THE MOOD SERIES- Post 4 movement and your mood


Movement and exercise can have an enormous impact on your mood and mental wellbeing. In fact, it is thought that exercise can be just as effective as anti-depressants in treating mild-to-moderate depression. Not only can exercise and movement help in treating depression, it can also prevent people from becoming depressed again (lockdown 2)… So it’s important to keep up an exercise regimen or some light movement daily. Your daily exercise doesn’t have to be a 5 mile run or an intense online hiit class, it could be a brisk dog walk, some light stretching, or an online yoga/pilates class just move your body daily and you will feel 100% better for it.

Daily exercise can:

  • increase your energy levels
  • help you get a good night’s sleep
  • distract you from your worries and get you out of a cycle of negative thoughts that can feed anxiety and depression
  • help you get out and be around other people if you’re feeling lonely; even a smile as you pass someone on the street can boost your mood
  • increase your confidence as you reach fitness/weight goals, no matter how small, as well as helping you to feel good about your body.



This may be because daily movement helps chronic depression and anxiety by increasing serotonin (which helps your brain regulate mood, sleep and appetite) or brain-derived neurotrophic factor (which helps neurons to grow).
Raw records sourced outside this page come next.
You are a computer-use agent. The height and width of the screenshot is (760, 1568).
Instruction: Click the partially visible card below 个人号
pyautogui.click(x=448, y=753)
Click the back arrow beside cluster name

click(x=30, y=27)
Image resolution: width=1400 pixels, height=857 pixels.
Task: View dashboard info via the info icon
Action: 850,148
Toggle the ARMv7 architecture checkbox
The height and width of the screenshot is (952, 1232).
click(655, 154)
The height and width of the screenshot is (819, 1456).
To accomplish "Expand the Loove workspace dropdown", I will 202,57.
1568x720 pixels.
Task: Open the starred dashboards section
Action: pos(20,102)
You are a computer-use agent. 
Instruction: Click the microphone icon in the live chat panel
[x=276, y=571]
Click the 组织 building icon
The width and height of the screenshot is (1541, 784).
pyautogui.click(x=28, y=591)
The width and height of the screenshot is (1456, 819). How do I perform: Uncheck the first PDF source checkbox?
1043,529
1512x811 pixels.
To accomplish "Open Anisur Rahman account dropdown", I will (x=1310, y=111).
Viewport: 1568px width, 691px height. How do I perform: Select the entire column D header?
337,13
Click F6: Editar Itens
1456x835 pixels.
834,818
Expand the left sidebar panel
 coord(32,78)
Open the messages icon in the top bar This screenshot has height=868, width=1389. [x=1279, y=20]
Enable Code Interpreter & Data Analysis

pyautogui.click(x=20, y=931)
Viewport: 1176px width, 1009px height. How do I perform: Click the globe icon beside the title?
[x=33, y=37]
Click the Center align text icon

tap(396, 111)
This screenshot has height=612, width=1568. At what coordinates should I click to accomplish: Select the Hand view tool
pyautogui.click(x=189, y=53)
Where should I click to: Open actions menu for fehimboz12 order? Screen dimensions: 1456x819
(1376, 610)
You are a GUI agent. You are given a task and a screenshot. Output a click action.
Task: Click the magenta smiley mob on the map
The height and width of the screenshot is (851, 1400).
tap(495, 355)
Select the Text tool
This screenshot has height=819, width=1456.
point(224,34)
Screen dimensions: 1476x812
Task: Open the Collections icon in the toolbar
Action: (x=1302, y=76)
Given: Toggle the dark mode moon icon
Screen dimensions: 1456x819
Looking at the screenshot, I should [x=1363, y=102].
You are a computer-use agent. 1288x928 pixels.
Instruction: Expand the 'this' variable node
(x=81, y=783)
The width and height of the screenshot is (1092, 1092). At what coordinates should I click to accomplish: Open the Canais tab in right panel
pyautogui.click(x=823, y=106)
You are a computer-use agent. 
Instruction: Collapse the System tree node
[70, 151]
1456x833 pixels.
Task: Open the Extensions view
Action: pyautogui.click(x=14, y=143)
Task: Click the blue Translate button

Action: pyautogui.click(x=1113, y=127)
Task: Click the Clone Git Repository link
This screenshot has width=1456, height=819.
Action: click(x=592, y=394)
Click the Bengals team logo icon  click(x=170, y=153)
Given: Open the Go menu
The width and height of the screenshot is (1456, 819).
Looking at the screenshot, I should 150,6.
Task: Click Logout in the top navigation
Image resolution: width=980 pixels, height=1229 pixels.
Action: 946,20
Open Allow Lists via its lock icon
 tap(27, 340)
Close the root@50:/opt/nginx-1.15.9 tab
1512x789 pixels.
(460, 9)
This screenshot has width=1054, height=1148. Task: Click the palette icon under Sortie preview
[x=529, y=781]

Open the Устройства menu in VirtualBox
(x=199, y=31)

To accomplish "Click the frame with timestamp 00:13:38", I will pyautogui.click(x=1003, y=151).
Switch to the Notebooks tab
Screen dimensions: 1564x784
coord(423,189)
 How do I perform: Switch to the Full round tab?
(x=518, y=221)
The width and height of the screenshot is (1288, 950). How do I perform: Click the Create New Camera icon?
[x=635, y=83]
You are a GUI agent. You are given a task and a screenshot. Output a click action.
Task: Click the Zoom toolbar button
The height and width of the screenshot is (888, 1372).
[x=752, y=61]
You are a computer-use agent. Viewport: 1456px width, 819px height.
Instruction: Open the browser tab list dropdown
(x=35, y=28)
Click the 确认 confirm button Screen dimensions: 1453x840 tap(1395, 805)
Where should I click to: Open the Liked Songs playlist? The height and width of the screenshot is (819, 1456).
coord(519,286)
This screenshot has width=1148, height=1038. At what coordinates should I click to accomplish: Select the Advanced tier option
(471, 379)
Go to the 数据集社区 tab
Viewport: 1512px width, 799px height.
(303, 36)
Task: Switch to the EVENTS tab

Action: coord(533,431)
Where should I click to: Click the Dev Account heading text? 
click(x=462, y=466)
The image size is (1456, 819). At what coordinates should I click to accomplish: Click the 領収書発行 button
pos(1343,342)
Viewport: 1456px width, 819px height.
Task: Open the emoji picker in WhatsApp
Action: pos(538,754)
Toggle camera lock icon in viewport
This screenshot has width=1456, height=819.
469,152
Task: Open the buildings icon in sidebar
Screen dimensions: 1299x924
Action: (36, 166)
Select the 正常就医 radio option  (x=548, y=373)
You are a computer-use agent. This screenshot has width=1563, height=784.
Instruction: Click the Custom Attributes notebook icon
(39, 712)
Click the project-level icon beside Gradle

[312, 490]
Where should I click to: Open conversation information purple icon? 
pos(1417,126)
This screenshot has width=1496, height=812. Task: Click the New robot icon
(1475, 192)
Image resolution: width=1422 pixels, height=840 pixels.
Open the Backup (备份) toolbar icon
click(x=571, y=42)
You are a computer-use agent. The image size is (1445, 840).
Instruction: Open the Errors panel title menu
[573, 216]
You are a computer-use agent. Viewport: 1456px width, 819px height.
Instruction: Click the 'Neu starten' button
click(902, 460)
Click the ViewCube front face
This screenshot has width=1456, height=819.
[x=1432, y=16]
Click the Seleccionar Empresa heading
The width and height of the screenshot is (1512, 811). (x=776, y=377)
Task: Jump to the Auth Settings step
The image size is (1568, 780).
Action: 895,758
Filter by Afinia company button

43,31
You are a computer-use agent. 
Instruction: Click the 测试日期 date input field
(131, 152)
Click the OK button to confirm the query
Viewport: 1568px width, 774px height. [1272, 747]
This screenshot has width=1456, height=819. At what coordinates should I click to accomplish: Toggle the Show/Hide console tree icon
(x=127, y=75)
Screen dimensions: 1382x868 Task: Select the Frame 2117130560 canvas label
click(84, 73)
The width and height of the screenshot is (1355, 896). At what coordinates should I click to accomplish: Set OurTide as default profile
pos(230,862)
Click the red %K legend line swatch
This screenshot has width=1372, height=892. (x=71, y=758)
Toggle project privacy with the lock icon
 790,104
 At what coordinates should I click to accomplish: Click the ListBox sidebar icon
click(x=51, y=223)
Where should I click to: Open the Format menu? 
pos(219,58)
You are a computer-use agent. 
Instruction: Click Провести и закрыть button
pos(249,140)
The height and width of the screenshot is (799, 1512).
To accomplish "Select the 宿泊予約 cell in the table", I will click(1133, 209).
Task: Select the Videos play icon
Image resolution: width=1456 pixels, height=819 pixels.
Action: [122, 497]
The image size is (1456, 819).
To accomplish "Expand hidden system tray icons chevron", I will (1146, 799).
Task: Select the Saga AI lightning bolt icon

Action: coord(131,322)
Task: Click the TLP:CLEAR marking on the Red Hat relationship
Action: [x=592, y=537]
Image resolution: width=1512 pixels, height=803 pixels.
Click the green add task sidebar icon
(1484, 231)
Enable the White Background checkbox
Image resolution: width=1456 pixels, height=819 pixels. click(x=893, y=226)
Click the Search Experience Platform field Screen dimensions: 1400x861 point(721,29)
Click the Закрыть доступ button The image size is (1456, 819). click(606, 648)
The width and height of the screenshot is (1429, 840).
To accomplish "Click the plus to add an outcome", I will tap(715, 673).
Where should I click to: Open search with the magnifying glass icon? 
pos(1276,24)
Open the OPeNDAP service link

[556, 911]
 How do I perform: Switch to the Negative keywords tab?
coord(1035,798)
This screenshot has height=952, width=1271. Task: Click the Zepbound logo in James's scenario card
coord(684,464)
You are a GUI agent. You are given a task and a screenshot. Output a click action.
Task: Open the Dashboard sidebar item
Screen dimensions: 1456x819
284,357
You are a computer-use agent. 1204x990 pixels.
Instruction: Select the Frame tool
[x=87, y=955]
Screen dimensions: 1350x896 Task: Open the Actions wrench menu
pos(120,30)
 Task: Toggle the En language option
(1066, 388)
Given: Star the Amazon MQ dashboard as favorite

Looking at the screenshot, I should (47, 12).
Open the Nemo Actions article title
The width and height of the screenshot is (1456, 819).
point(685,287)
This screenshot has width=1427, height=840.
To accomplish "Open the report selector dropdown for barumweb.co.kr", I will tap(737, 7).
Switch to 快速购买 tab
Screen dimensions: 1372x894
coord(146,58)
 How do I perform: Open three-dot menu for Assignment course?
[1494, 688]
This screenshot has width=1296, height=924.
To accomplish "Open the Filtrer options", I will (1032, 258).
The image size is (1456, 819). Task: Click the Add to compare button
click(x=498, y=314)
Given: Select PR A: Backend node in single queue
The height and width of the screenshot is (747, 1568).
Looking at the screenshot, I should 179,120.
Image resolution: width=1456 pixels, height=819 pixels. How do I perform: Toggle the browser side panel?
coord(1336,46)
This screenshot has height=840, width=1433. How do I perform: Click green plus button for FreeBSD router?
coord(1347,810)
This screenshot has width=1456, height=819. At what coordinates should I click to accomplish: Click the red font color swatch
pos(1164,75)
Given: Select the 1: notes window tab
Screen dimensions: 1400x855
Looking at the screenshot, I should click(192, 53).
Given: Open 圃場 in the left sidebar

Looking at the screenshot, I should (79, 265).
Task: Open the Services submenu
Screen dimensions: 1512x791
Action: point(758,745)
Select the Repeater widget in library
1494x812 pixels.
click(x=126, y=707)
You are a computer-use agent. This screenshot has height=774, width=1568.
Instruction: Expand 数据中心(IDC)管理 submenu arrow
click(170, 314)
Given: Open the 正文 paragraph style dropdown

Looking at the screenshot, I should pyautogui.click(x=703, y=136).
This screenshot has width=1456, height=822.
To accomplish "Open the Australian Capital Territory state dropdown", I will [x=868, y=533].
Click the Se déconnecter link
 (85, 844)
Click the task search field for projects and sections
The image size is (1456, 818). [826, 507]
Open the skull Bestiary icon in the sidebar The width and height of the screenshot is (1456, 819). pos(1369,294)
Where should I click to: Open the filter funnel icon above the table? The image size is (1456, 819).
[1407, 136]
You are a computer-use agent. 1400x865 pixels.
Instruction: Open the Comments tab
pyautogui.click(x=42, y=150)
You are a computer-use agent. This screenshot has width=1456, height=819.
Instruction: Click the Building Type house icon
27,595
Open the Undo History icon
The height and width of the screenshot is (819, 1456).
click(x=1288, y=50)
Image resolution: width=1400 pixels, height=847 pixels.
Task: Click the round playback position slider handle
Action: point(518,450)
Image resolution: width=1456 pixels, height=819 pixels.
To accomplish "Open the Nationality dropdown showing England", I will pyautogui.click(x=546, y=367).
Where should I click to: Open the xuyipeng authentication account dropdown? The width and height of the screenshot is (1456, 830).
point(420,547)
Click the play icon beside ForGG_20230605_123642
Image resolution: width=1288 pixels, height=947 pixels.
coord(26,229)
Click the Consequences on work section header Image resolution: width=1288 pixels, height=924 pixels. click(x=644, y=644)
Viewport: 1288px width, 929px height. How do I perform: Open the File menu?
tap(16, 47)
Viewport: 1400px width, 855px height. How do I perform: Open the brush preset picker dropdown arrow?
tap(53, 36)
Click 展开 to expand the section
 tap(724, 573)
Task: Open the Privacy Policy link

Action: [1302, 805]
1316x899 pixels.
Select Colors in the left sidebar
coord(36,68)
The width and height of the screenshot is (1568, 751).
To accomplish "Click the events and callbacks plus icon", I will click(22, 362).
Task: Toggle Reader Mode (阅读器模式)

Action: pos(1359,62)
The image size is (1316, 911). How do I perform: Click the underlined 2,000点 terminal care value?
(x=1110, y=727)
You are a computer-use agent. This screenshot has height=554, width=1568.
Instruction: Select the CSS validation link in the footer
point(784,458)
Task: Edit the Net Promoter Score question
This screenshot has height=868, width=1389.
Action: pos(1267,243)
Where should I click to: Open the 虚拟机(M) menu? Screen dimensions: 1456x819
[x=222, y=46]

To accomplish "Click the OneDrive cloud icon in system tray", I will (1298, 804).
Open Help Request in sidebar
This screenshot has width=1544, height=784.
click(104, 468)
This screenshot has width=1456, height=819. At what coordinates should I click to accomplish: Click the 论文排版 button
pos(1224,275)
Reasons to get outside for some movement TODAY-

  • Exercise reduces immune system chemicals that can make depression worse.
  • Exercise increases your level of endorphins, which are natural mood lifters.
  • Exercise helps by getting your sleep patterns back to normal. We know getting enough sleep can protect the brain from damage and generally more sleep makes you feel great.
  • Exercise gives you a focused activity that can help you feel a sense of accomplishment and purpose which can lift mood.
  • Exercise limits the effect of stress on your brain.